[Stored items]
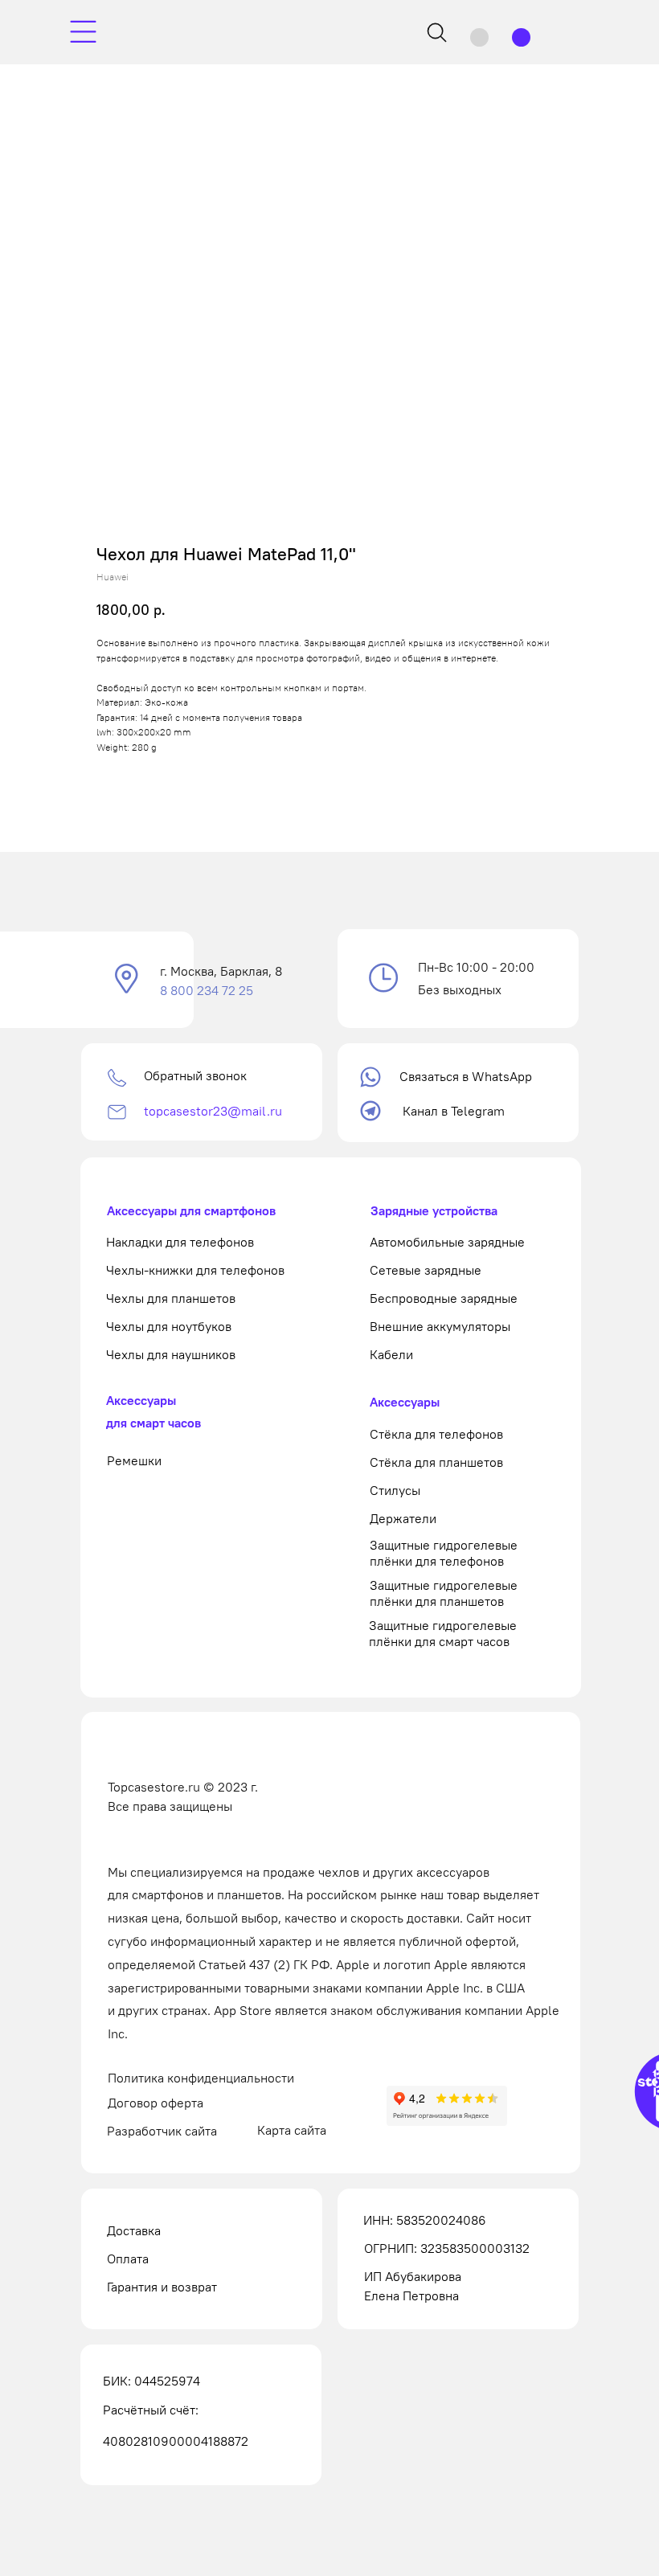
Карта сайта (291, 2130)
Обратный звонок (195, 1075)
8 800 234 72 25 (206, 990)
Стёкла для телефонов (436, 1434)
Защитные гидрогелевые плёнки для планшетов (444, 1593)
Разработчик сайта (162, 2131)
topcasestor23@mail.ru (213, 1111)
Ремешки (134, 1460)
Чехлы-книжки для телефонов (195, 1270)
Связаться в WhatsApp (465, 1076)
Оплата (128, 2258)
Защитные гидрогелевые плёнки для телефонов (444, 1553)
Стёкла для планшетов (436, 1462)
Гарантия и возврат (162, 2287)
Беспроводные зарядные (444, 1298)
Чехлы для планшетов (170, 1298)
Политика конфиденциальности (201, 2078)
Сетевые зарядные (425, 1270)
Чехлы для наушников (170, 1354)
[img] (83, 32)
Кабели (391, 1354)
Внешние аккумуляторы (440, 1326)
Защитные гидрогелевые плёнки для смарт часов (443, 1633)
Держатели (403, 1518)
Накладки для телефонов (180, 1242)
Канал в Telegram (454, 1111)
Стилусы (395, 1490)
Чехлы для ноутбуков (168, 1326)
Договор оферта (155, 2103)
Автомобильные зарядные (447, 1242)
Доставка (134, 2230)
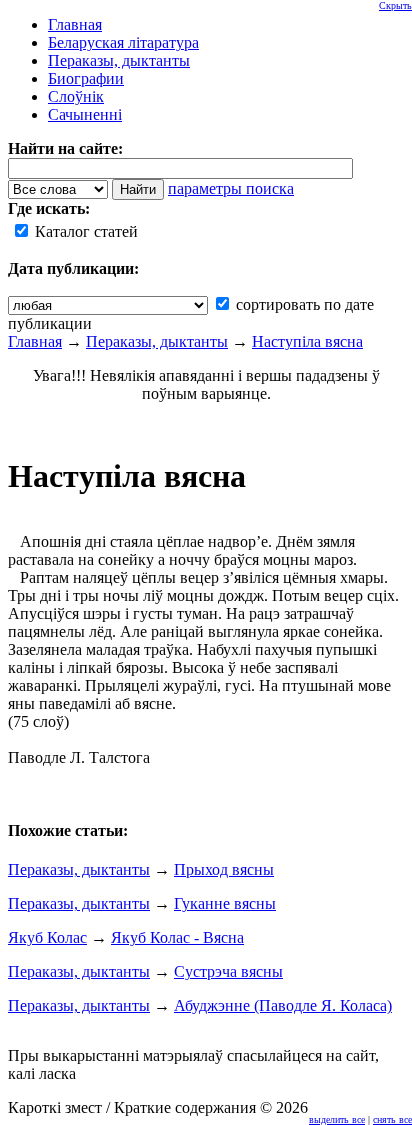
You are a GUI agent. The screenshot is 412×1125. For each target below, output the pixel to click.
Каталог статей (84, 231)
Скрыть (395, 5)
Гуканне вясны (225, 903)
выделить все (337, 1119)
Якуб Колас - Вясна (177, 937)
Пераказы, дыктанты (157, 341)
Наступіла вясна (307, 341)
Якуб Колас (47, 937)
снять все (392, 1119)
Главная (35, 341)
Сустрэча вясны (228, 971)
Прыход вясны (224, 869)
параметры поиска (231, 188)
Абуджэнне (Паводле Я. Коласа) (283, 1005)
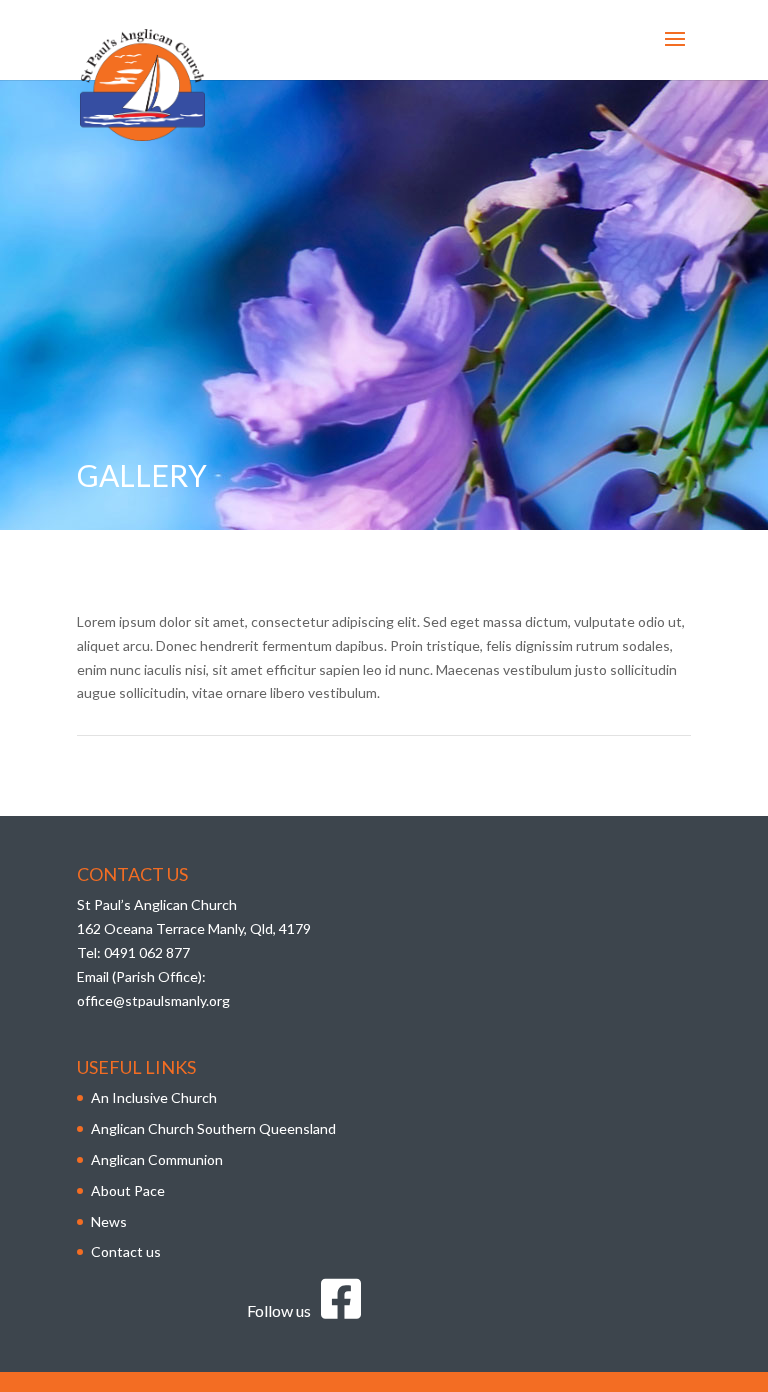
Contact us (126, 1251)
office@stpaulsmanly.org (153, 1000)
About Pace (128, 1190)
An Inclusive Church (154, 1097)
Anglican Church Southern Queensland (213, 1128)
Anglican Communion (157, 1159)
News (109, 1221)
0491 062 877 (147, 952)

> **WORK TASK**:
Would you write out exactly the lines of the data from the one holding "Чехлы для ноутбуков (168, 1326)" to the final line, both included, with pictures left out?

> **SOLVED EXERCISE**:
Чехлы для ноутбуков (168, 1326)
Договор оферта (155, 2103)
Автомобильные зарядные (447, 1242)
Доставка (134, 2230)
You are a GUI agent. The screenshot is 412×1125. For each target below, output the pixel to click.
Каталог статей (84, 231)
Скрыть (395, 5)
Гуканне вясны (225, 903)
выделить все (337, 1119)
Якуб Колас - Вясна (177, 937)
Пераказы, дыктанты (157, 341)
Наступіла вясна (307, 341)
Якуб Колас (47, 937)
снять все (392, 1119)
Главная (35, 341)
Сустрэча вясны (228, 971)
Прыход вясны (224, 869)
параметры поиска (231, 188)
Абуджэнне (Паводле Я. Коласа) (283, 1005)
Contact us (126, 1251)
office@stpaulsmanly.org (153, 1000)
About Pace (128, 1190)
An Inclusive Church (154, 1097)
Anglican Church Southern Queensland (213, 1128)
Anglican Communion (157, 1159)
News (109, 1221)
0491 062 877 (147, 952)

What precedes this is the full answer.